## begin Data supplied

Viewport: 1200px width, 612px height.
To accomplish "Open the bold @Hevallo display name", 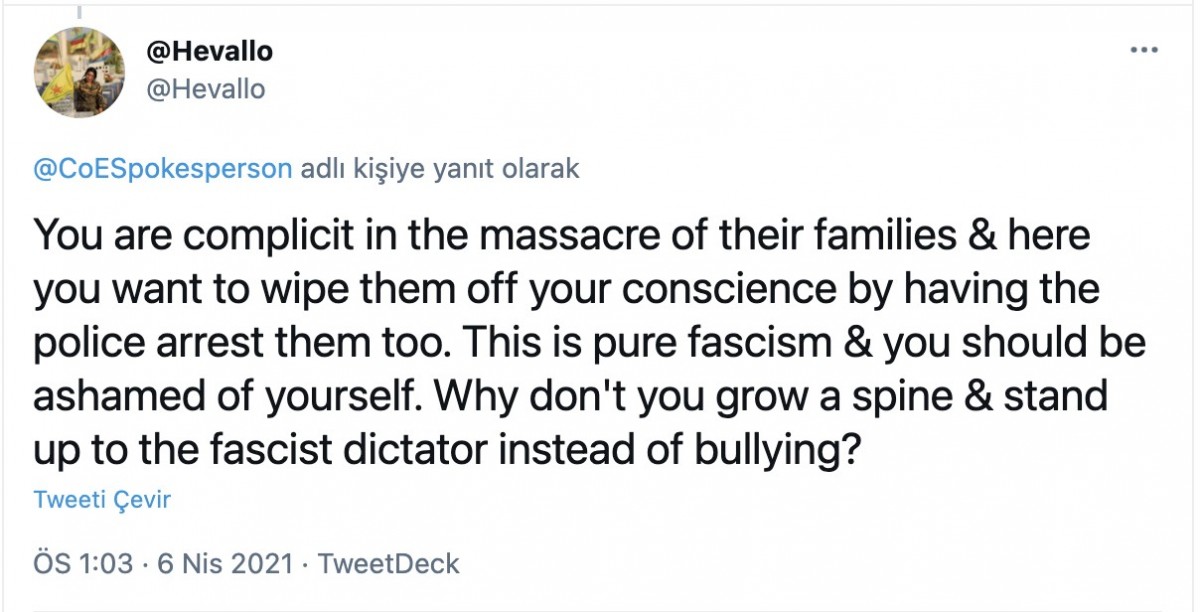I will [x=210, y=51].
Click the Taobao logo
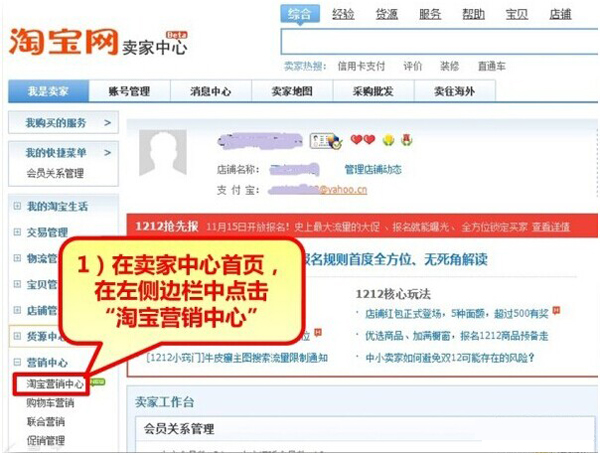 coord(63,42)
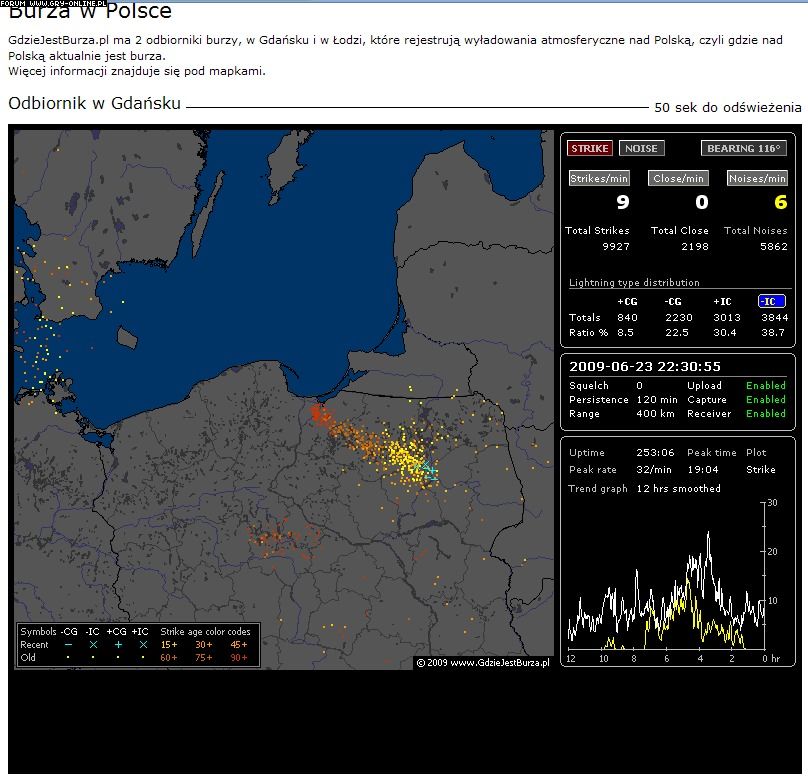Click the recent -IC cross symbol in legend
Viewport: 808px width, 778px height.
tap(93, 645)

## end Data supplied
## begin Data supplied

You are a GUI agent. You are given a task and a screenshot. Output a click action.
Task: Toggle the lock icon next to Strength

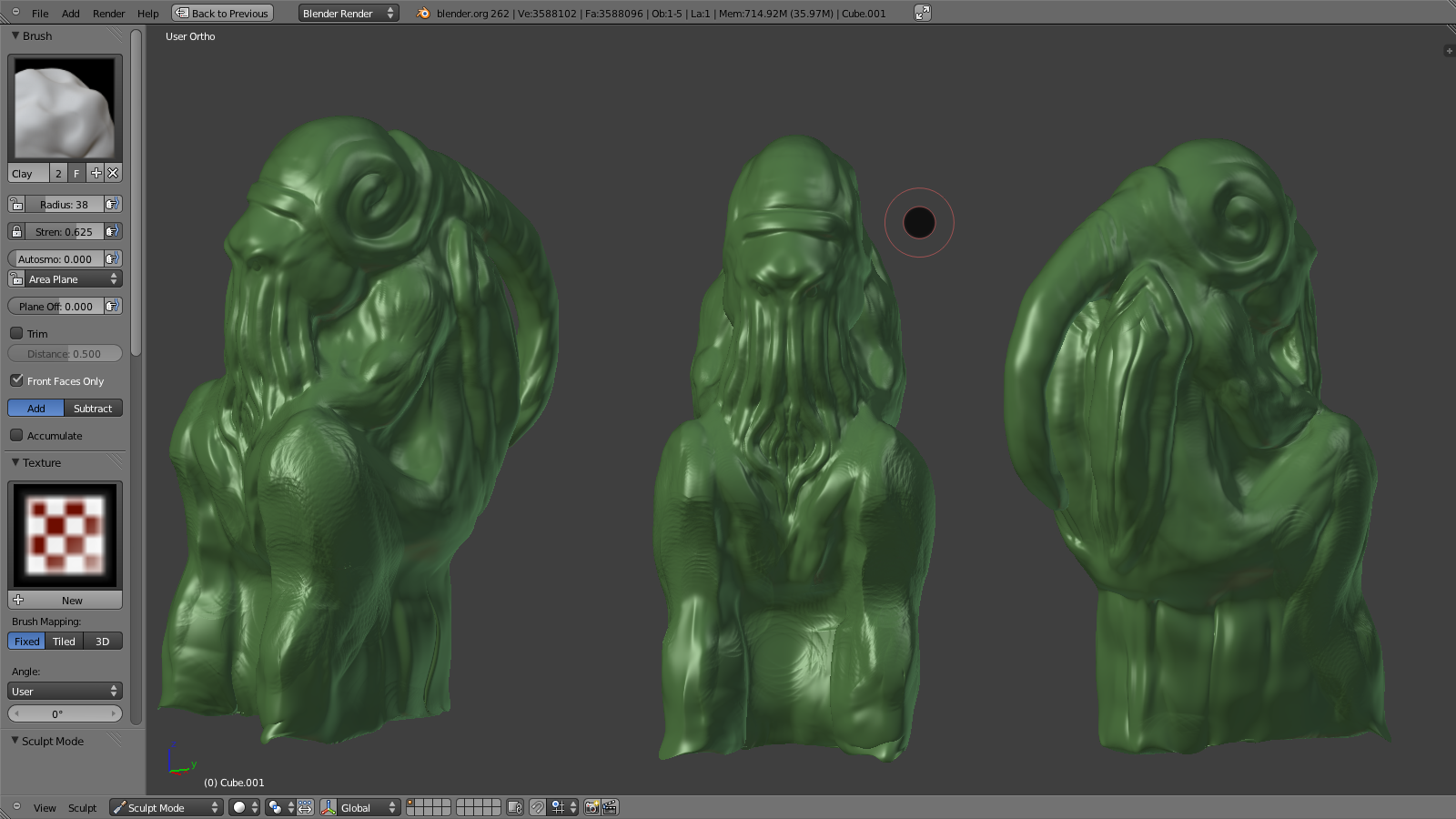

## end Data supplied

Instruction
Reproduce the material without changes, beginning at the line that contains "You are a GUI" and stopping after the line that contains "Task: Toggle the lock icon next to Strength".

Completed exercise
You are a GUI agent. You are given a task and a screenshot. Output a click action.
Task: Toggle the lock icon next to Strength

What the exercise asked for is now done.